Playing the Numbers

And, no, I don't mean playing the lottery numbers! We've posted a couple of articles in the past about What Makes a Good Measure (Jan 3, 2012) and Telling Stories with Data(Jan 21, 2011). These posts discuss the challenges of working with numbers in the analytics world. I also emphasize with clients the importance of expressing the context of a report or data that people are seeing. What does it include? And sometimes much more importantly, what does it NOT include? What filters are applied? What are the values of those filters? What time frame does the data represent? Can users see this context when reviewing a report or is it likely they could apply their own assumptions about what data means?

A perfect example of this context issue came while reading an excellent commentary in today's US edition of the Financial Times. (You can access it via this link, but have to sign up for a free account to read the full text.) Let me summarize the gist of Steven Hill's argument about inappropriate and misleading use of numbers.

The conventional thinking, particularly purveyed by the media and governments themselves, is that youth unemployment in Europe is at crisis levels. There are demoralizing rates of nearly 50% in Spain and Greece, and over 20% in the rest of the Eurozone. But is this really the case? He argues that a very flawed methodology is used to calculate those rates. Namely, they do not include those youths who are in school or job training and not looking for a job anyway. The denominator is a much smaller number of individuals, and therefore drastically overstates the unemployment rate. So, the "unemployment rate" conveyed most often to the public does not tell the whole story.

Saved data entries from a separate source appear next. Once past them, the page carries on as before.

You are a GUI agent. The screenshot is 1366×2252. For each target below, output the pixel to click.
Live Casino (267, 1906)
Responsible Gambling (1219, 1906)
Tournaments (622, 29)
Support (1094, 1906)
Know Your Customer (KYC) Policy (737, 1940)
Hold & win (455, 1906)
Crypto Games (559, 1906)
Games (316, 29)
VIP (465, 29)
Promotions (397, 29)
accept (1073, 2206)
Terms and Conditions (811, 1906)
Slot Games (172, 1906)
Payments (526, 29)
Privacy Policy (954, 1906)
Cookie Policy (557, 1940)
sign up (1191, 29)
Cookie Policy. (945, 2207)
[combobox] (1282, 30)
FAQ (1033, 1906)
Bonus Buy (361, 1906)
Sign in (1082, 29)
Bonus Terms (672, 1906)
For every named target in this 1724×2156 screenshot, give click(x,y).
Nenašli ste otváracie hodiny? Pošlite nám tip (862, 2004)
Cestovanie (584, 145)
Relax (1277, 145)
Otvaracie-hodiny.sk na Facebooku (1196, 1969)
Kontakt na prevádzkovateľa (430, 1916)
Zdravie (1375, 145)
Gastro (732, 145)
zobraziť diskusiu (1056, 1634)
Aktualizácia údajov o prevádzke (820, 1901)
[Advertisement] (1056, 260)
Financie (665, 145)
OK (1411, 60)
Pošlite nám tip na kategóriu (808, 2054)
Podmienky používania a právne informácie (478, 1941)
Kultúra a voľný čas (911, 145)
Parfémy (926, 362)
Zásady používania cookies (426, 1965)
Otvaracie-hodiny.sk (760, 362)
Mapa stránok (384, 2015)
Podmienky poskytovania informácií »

He suggests a better measure might be an overall ratio of the entire youth population 24 years old and younger (regardless of their intent to seek employment or schooling) to the youth who are actively seeking a job and can't find one. Using that measure, Spain's youth unemployment is only 19% (vs 48.9%) and Greece's is only 13% (vs 49.3%). In the Eurozone as a whole it would only be 8.7%. That is a dramatic difference in the two measures. It tells a different story. In the adult unemployment rate, there is a reverse problem by excluding those who have given up looking for work, the rate is commonly understated.

As I read the article, I was thinking you could create a similar ratio of students in school or job training for comparison purposes that shares the same denominator and thus has a common foundation. Further, you could list the ratio of those not in the labor market. This is a much better way of expressing data on common grounds with common definitions and therefore make better informed policy decisions. Yet, traditionally, the unemployment "rate" has always excluded those in school and not looking for work, therefore providing frightening unemployment picture to those who wish to use it that way.

Now take for instance the challenge of communicating graduation and completion rates for students. Completion is a hot button issue across all segments of higher education. The IPEDS numbers are famously unreliable since by definition the cohort only includes students who were first time to any college. Is that really helpful? In community colleges it leaves a large population out of the denominator since many students have attended other institutions before. Furthermore, for any institution, do they measure if the student completed somewhere else after they transferred? At least the Department of Education recognizes these issues and has formed a working group to address the limitations of current measure definitions.

What similar scenarios might you have in your institutional measurement structures? Are your rates and ratios on a common foundation? Do people know the whole context of the ratios they are seeing? What might need to change to address the shortcomings of what is communicated? Discuss!